━━━━━ EXCERPTED RECORDS
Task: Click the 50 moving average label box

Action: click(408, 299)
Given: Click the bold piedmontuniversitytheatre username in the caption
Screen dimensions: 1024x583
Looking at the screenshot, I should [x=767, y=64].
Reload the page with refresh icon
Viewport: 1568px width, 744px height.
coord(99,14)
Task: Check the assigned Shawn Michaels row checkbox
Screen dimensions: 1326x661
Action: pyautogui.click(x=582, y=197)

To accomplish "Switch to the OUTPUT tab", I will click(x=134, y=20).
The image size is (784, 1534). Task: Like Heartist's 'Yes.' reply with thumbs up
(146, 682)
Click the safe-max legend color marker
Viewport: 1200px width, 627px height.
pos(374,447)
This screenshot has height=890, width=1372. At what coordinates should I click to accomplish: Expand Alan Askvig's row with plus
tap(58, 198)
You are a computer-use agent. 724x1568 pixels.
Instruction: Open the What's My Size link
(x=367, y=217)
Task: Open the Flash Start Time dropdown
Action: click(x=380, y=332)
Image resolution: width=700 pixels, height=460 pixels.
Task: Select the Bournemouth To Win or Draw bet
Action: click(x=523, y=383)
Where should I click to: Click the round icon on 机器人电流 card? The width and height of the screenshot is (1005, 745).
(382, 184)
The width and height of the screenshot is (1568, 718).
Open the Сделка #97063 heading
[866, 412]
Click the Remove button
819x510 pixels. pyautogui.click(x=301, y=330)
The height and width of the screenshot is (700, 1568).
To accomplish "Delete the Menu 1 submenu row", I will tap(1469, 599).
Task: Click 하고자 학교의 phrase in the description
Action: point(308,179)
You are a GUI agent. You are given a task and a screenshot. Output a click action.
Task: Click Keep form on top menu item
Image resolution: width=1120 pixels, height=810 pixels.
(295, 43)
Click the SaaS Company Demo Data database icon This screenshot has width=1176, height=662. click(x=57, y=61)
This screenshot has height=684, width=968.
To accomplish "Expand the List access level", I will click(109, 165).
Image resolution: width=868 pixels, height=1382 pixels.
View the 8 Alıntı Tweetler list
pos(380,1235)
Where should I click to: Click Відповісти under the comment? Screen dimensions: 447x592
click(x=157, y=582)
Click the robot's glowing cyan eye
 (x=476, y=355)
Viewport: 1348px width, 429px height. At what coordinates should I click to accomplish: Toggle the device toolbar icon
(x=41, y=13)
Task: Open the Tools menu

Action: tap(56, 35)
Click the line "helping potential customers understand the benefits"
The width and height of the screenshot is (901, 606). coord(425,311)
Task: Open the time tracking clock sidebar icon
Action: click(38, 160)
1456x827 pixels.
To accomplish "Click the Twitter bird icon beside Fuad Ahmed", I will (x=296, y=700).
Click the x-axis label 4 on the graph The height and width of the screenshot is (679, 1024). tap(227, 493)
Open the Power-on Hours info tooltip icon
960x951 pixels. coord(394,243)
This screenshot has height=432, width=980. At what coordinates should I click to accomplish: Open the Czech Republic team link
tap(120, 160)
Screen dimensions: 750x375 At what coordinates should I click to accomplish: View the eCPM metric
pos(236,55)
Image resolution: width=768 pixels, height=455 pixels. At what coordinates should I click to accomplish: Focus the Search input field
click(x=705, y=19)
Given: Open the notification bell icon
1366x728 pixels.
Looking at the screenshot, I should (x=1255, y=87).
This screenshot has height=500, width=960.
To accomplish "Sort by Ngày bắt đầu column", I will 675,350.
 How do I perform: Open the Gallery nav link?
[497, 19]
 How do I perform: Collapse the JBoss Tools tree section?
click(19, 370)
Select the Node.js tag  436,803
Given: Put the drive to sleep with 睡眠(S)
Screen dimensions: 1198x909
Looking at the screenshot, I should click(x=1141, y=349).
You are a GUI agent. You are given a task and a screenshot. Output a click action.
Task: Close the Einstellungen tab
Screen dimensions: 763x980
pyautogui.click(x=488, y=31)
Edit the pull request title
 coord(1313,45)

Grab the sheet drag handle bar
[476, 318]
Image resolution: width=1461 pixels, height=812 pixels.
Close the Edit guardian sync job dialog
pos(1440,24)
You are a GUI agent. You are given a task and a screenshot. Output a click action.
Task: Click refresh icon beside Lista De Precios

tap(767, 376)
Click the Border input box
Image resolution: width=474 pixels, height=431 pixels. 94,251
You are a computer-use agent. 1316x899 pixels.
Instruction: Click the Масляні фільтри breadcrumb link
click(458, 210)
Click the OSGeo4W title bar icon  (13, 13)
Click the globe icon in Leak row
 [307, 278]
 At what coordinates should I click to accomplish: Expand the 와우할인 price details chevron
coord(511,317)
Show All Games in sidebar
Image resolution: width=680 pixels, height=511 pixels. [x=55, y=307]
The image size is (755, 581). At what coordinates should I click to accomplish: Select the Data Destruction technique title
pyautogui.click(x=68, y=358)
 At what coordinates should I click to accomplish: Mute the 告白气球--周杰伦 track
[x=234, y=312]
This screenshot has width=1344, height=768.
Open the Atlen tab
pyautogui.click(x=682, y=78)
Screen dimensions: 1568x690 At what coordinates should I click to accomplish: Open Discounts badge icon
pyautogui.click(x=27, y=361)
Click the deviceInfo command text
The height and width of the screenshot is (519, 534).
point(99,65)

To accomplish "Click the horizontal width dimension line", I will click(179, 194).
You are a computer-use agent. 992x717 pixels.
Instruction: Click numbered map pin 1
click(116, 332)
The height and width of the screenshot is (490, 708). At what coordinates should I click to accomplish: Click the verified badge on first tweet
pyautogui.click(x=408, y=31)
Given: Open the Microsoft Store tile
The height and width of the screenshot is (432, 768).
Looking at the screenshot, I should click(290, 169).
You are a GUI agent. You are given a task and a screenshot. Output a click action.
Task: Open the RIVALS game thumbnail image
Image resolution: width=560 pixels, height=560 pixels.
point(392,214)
━━━━━━━━━━
DIRECTIONS
Can you repeat, word for word, every line above from the one containing "Image resolution: width=1120" down to the one containing "Given: Put the drive to sleep with 睡眠(S)", including both?

FINAL ANSWER
Image resolution: width=1120 pixels, height=810 pixels.
(295, 43)
Click the SaaS Company Demo Data database icon This screenshot has width=1176, height=662. click(x=57, y=61)
This screenshot has height=684, width=968.
To accomplish "Expand the List access level", I will click(109, 165).
Image resolution: width=868 pixels, height=1382 pixels.
View the 8 Alıntı Tweetler list
pos(380,1235)
Where should I click to: Click Відповісти under the comment? Screen dimensions: 447x592
click(x=157, y=582)
Click the robot's glowing cyan eye
 (x=476, y=355)
Viewport: 1348px width, 429px height. At what coordinates should I click to accomplish: Toggle the device toolbar icon
(x=41, y=13)
Task: Open the Tools menu

Action: tap(56, 35)
Click the line "helping potential customers understand the benefits"
The width and height of the screenshot is (901, 606). coord(425,311)
Task: Open the time tracking clock sidebar icon
Action: click(38, 160)
1456x827 pixels.
To accomplish "Click the Twitter bird icon beside Fuad Ahmed", I will (x=296, y=700).
Click the x-axis label 4 on the graph The height and width of the screenshot is (679, 1024). tap(227, 493)
Open the Power-on Hours info tooltip icon
960x951 pixels. coord(394,243)
This screenshot has height=432, width=980. At what coordinates should I click to accomplish: Open the Czech Republic team link
tap(120, 160)
Screen dimensions: 750x375 At what coordinates should I click to accomplish: View the eCPM metric
pos(236,55)
Image resolution: width=768 pixels, height=455 pixels. At what coordinates should I click to accomplish: Focus the Search input field
click(x=705, y=19)
Given: Open the notification bell icon
1366x728 pixels.
Looking at the screenshot, I should (x=1255, y=87).
This screenshot has height=500, width=960.
To accomplish "Sort by Ngày bắt đầu column", I will 675,350.
 How do I perform: Open the Gallery nav link?
[497, 19]
 How do I perform: Collapse the JBoss Tools tree section?
click(19, 370)
Select the Node.js tag  436,803
Given: Put the drive to sleep with 睡眠(S)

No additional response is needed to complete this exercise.